In the face of such challenges, China COSCO will be committed to developing its core management system, firmly stress the task of "increase revenue, control cost, refine management and ensure safety" with focus on container shipping and bulk shipping. The Company will make all-out effort to tap into new markets, keep stringent cost control, strive to make profit in shipping segments and improve profit contribution from terminal, container leasing and other related industries. Meanwhile, the Company will firmly grip the strategic opportunities brought by China's economic transformation and deepen institutional reforms with emphasis on risk management to ensure sustainability in all respects.
Regarding to container shipping, the Company will continue to optimize its fleet structure and global service network, develop emerging markets, expand client base, strengthen alliance collaboration, improve the structures of market, cargo flow, cargo source and clientele, further step up cost control, enhance its capability in resource allocation and improve efficiency. Meanwhile, the Company will continue to drive the cross-industry integration of traditional industries and E-commerce, strive to develop an ecological environment for E-commerce in shipping industry and to seize future opportunities.

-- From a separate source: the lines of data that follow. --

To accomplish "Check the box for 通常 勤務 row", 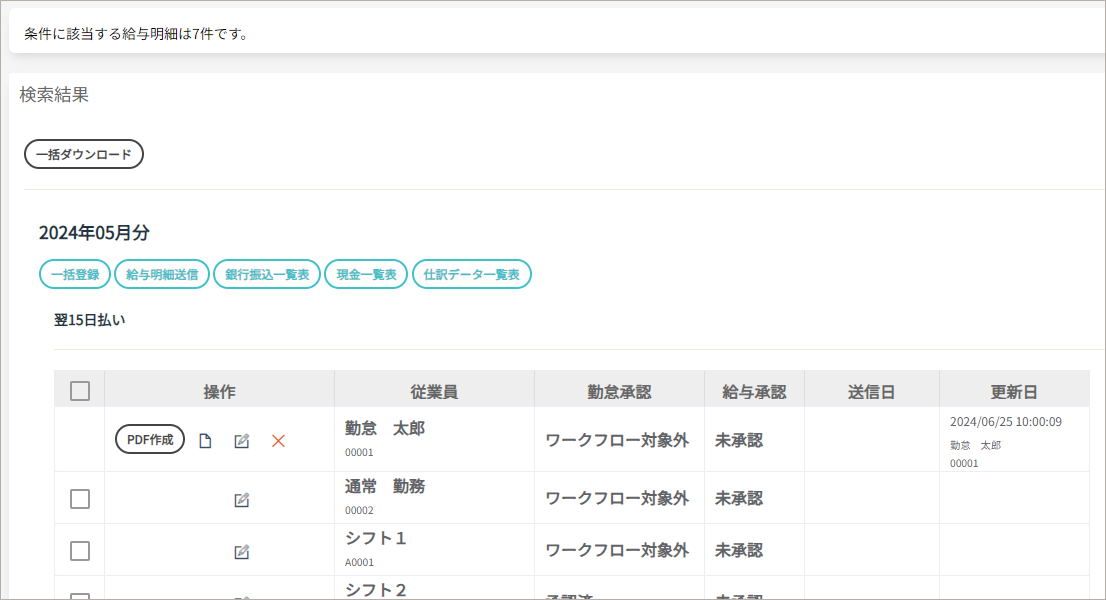I will coord(80,499).
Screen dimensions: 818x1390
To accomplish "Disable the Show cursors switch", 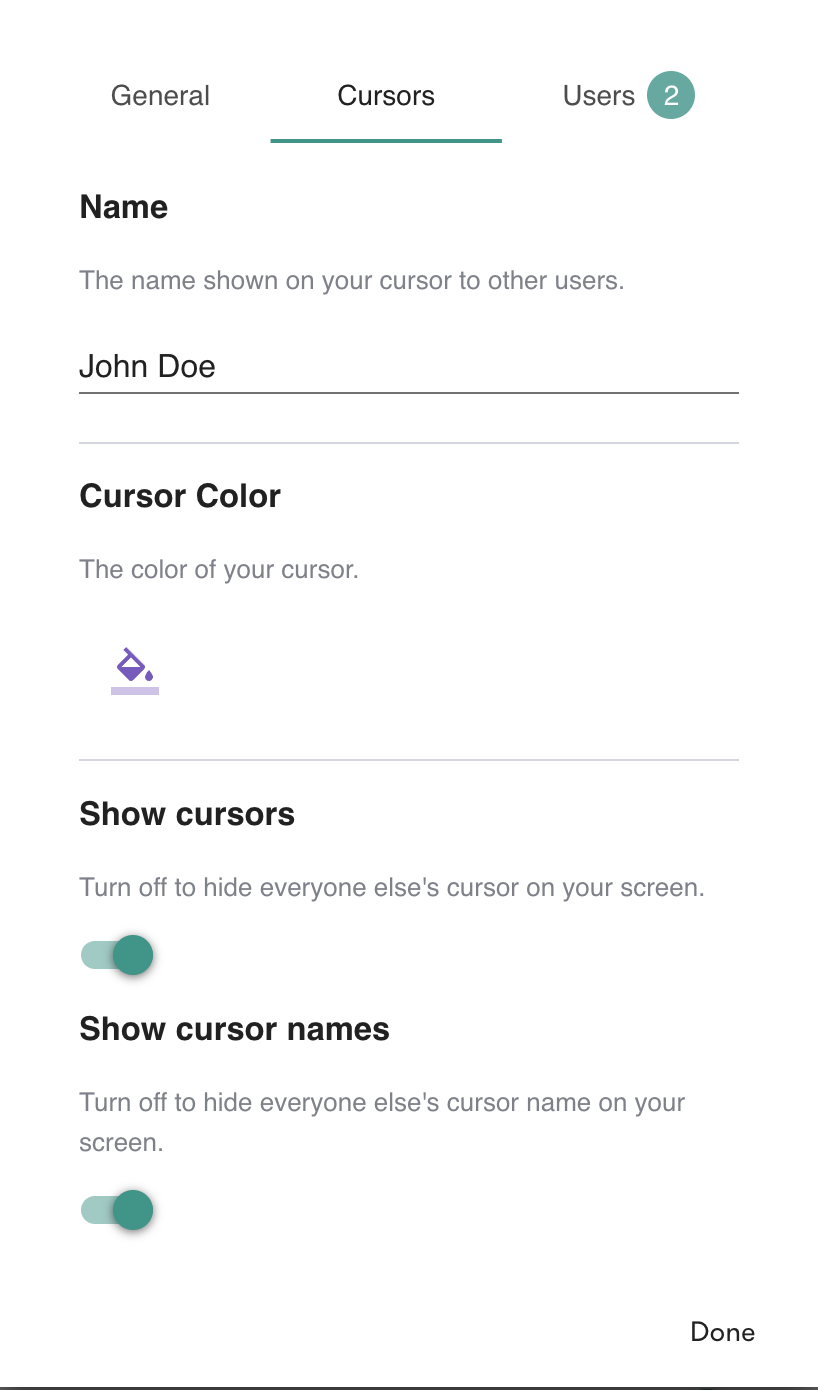I will [x=118, y=955].
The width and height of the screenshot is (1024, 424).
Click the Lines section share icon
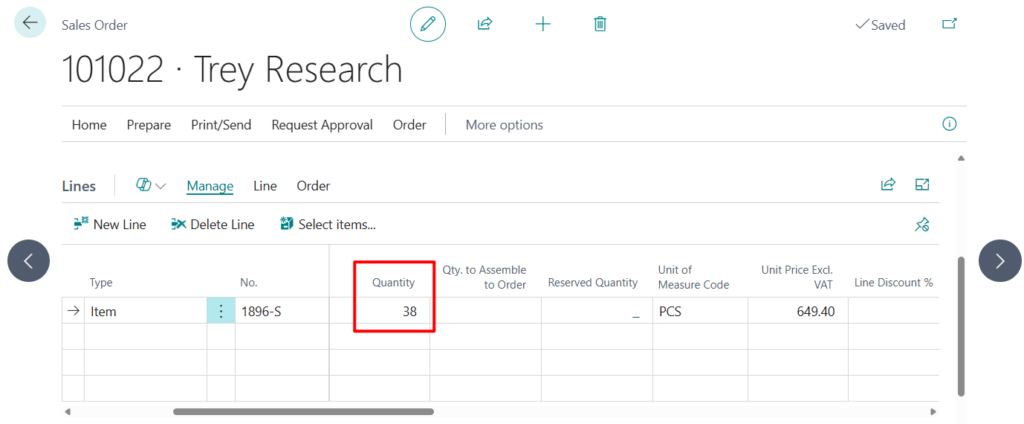coord(887,185)
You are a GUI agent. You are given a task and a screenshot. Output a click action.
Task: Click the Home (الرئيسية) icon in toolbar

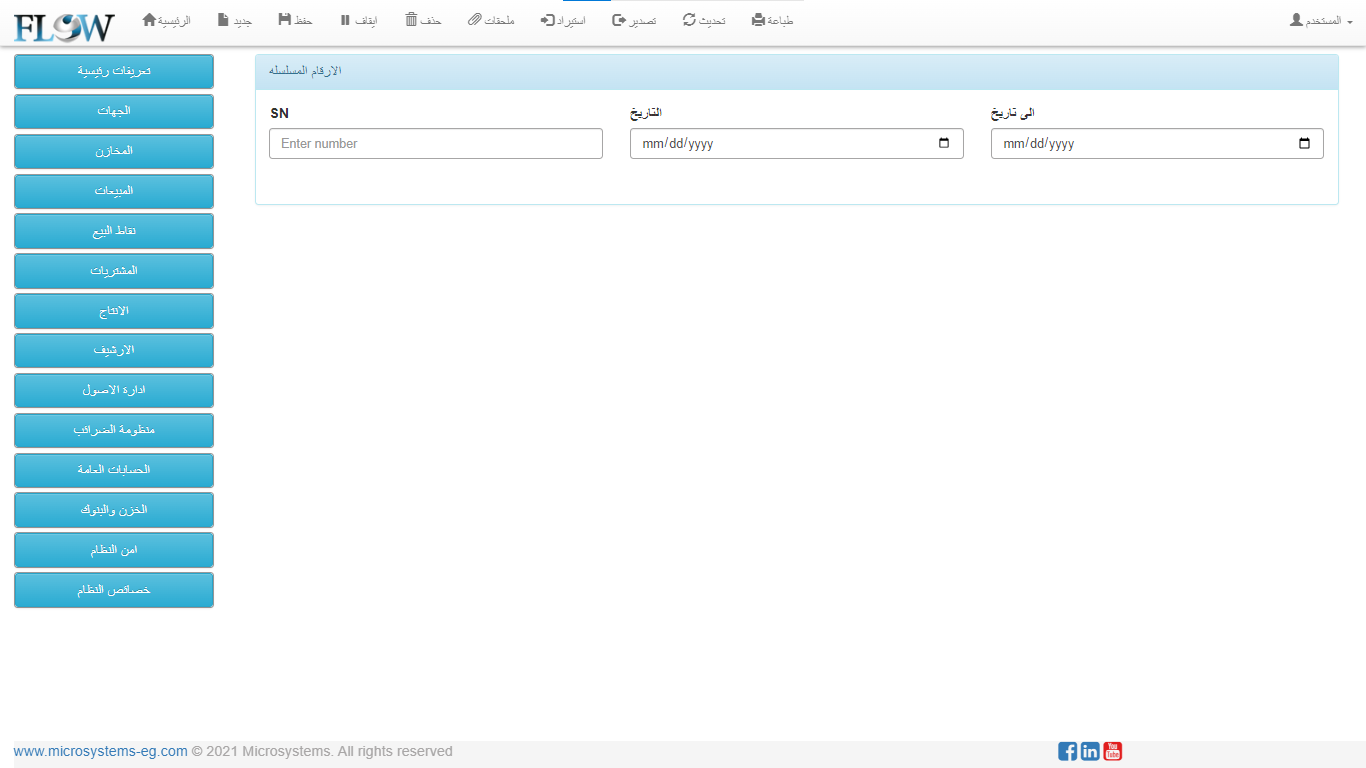(149, 20)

Regarding to dry bulk shipping, the Company will adhere to the philosophy of prudent operation, implement key account strategy, stick to the principle of "combining fleet structure adjustment and adjustment of cargo source structure and client structure" and optimize capacity structure. Meanwhile, the Company will further develop its global network layout and improve the proportion of basic cargo sources.
In terms of the major shipping business, the Company will speed up to tap into emerging markets and regional markets, improve regional route network, seek third country market, balance cargo flow, increase utilization rate of shipping space and continuously improve operating profit. Meanwhile, the Company will grasp opportunities from national micro-economic stimulus policies, establishment of free trade zones, development of "One Belt and One
Road" and of Yangtze River Economic Belt and will actively grow in the market of domestic trade transportation.
Regarding to terminal business, the Company will continue to implement the long-term global terminal strategy, actively search and evaluate investment opportunities for domestic and overseas terminal projects and respond prudently to market demands of container leasing industry.
Despite the complexities and uncertainties in the shipping market, the management of China COSCO, well understood and supported by all investors, will certainly do our utmost to turn the results into positive and to achieve long-term sustainable developments.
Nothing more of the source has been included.